*REQUIREMENTS*.
• a. Decide whether each statement agrees with the hockey discussion below. For each, answer yes or no and quote the words of the discussion that decide it. (i) One commenter calls Stephenson a waste of cap space. (ii) One commenter says Matty Beniers should take the offensive zone draws. (iii) The Kraken were within one goal before pulling the goalie in every game, including both Edmonton games.
• b. In the hockey discussion below, which two players are named as absent?
• c. Copy out the stretch of the hockey discussion below from "Stephenson’s point streak" through "the defensive zone.".

*GIVEN PASSAGE*.
★ ★ ★ ★ ★ ★ ★
Totally reasonable point on Wright and if the Kraken were seriously in playoff contention I’d readily agree.
Most metrics suggest they’re nowhere near that so I hesitate a bit. Is it better to work through the mistakes with playing time or by watching more? I don’t know.
But for me, Stephenson is a horrible waste of cap space and evidence of very poor roster management. Having him take ice time from one of our best prospects while the team is not good pours a fair bit if salt on that wound.
Probably a fairly ridiculous take, but I’m just a fan. I’m certainly not alone in ridiculous takes in this neighborhood.
I’m with you… on the ridiculous takes part. That’s definitely me too.
Love how they can penalize Wright for faceoffs yet Stephenson’s cycling back from the offensive zone is almost always dreadful. He’s on the ice for a huge amount of goals against. Nothing justifies the time on ice differential. Now they’re playing Gaudreau excessively as well.
He’s a young player, live with mistakes. Gating him at the end of last year was a mistake. Continuing to do so is idiotic.
Lambert is a Stone Age coach whose over reliance on vets is making him a laughingstock and going to get him fired. Would have felt bad for him but it’s beyond that now. The season is lost, Botterill needs to step in and force the coach to play the kids and build towards the future. Dump the vets or get rid of the coach.
Fans deserve better than watching their team become a punching bag.
Stephenson’s point streak on a team that is otherwise starved for offense seems like pretty good justification to me. Really, nobody other than Stephenson has stepped up his offensive game in the absence of Jaden Schwartz and Jared McCann. Chandler Stephenson right now is the team’s most consistent offensive performer, which is especially remarkable given how often he starts in the defensive zone.
Now, that right there is my big criticism of how the team is being handled now. Stephenson–your best offensive forward–should be getting the lion’s share of the o-zone draws, and Matty Beniers–your best defensive forward–should be taking the defensive zone draws. Those two guys should be doing what they do best, because they are actually extraordinary players in their respective specialties. We have some extraordinary players. They just need to be allowed to be themselves.
The thing I’m having a hard time sorting out… with the exception of the two Edmonton games, the Kraken have been within one goal before pulling the goalie in every game during Cynthia and Camille – every one.
How is it that a team with a lame coach, decimated by injuries, terribly constructed and poorly developed… how is it they’re playing all these games so close?
★ ★ ★ ★ ★ ★ ★
*DATA EXCERPT*.
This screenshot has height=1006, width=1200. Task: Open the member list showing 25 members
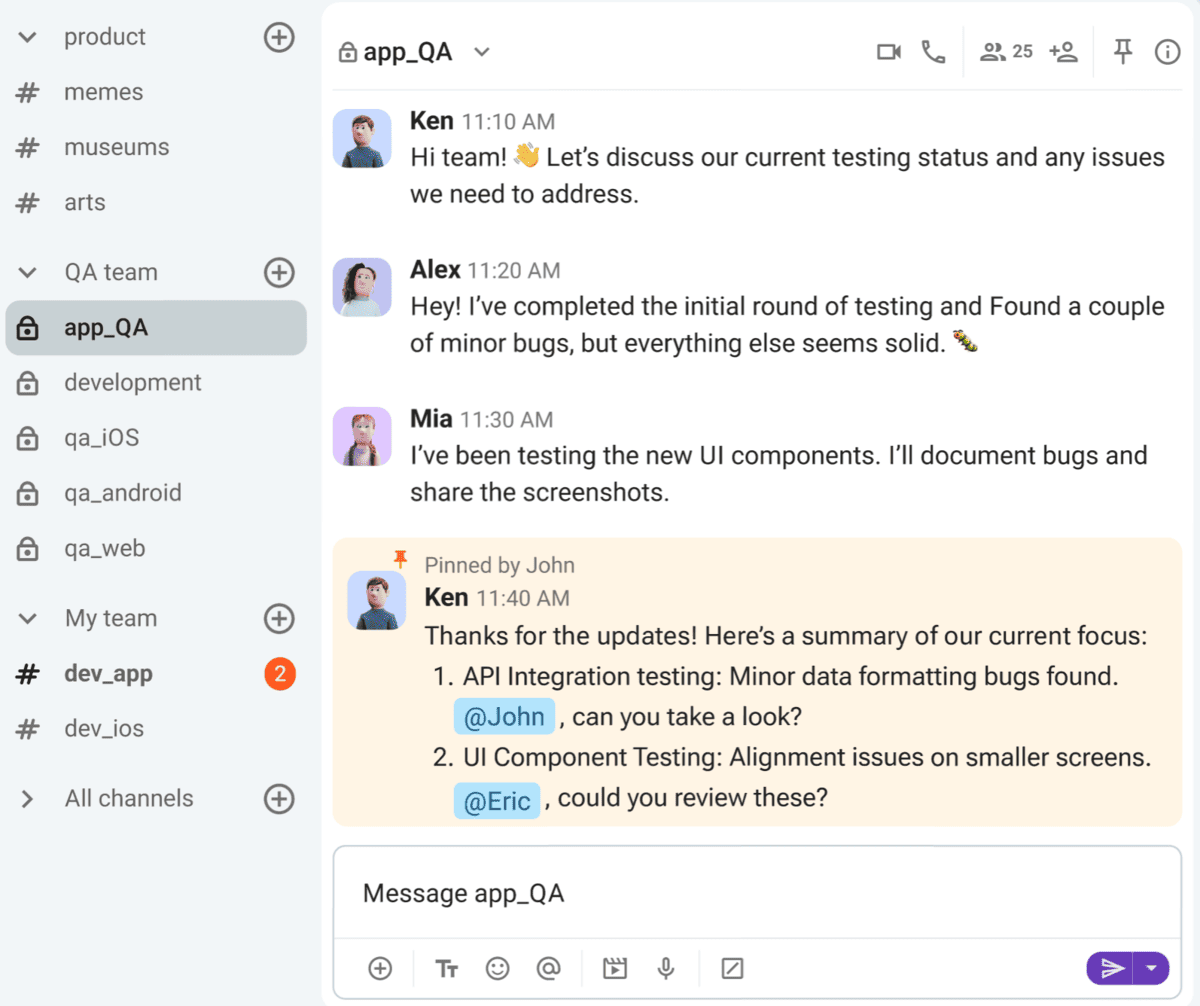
★ ★ ★ ★ ★ ★ ★
*THE ANSWERS*.
• a.
(i) Yes: "Stephenson is a horrible waste of cap space"
(ii) No: "Matty Beniers–your best defensive forward–should be taking the defensive zone draws"
(iii) No: "with the exception of the two Edmonton games"

• b. Jaden Schwartz and Jared McCann.

• c.
Stephenson’s point streak on a team that is otherwise starved for offense seems like pretty good justification to me. Really, nobody other than Stephenson has stepped up his offensive game in the absence of Jaden Schwartz and Jared McCann. Chandler Stephenson right now is the team’s most consistent offensive performer, which is especially remarkable given how often he starts in the defensive zone.